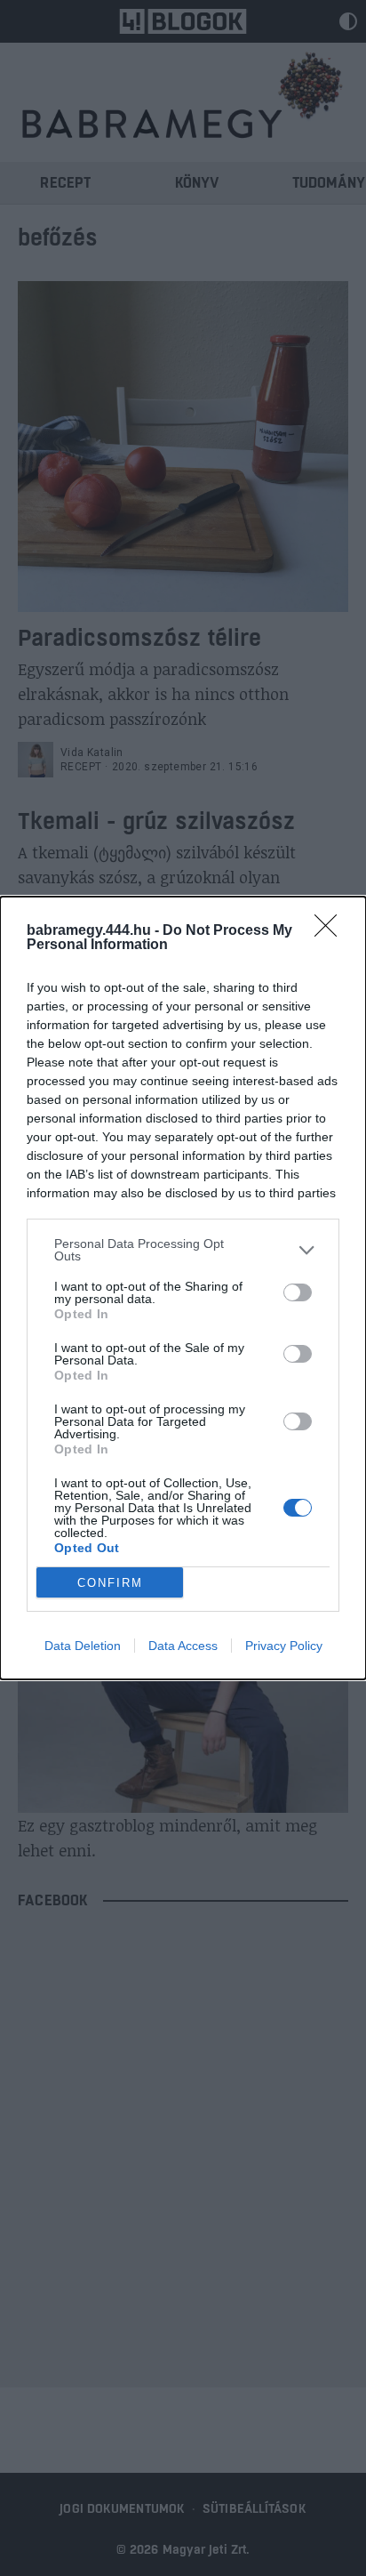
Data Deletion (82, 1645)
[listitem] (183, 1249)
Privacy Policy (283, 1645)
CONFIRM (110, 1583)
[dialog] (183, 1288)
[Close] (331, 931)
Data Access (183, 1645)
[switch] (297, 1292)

====

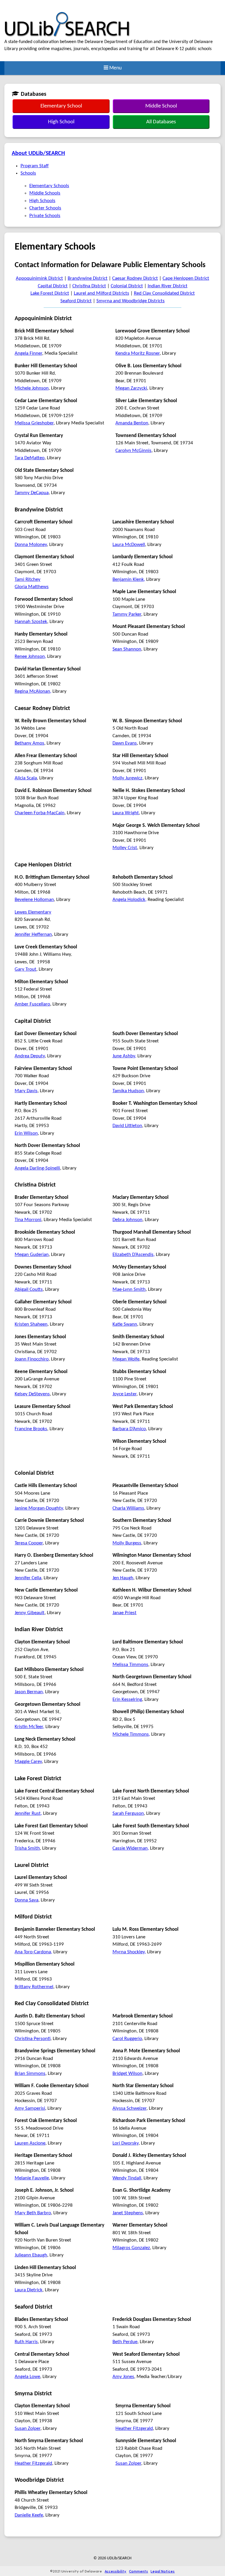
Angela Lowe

====

WORK INSTRUCTION
Using the entries shown above, reproduce verbatim the lines from the line bearing "Privacy Policy (283, 1645)" to the line bearing "[switch] (297, 1292)", inclusive.

SOLUTION TO THE PROBLEM
Privacy Policy (283, 1645)
CONFIRM (110, 1583)
[dialog] (183, 1288)
[Close] (331, 931)
Data Access (183, 1645)
[switch] (297, 1292)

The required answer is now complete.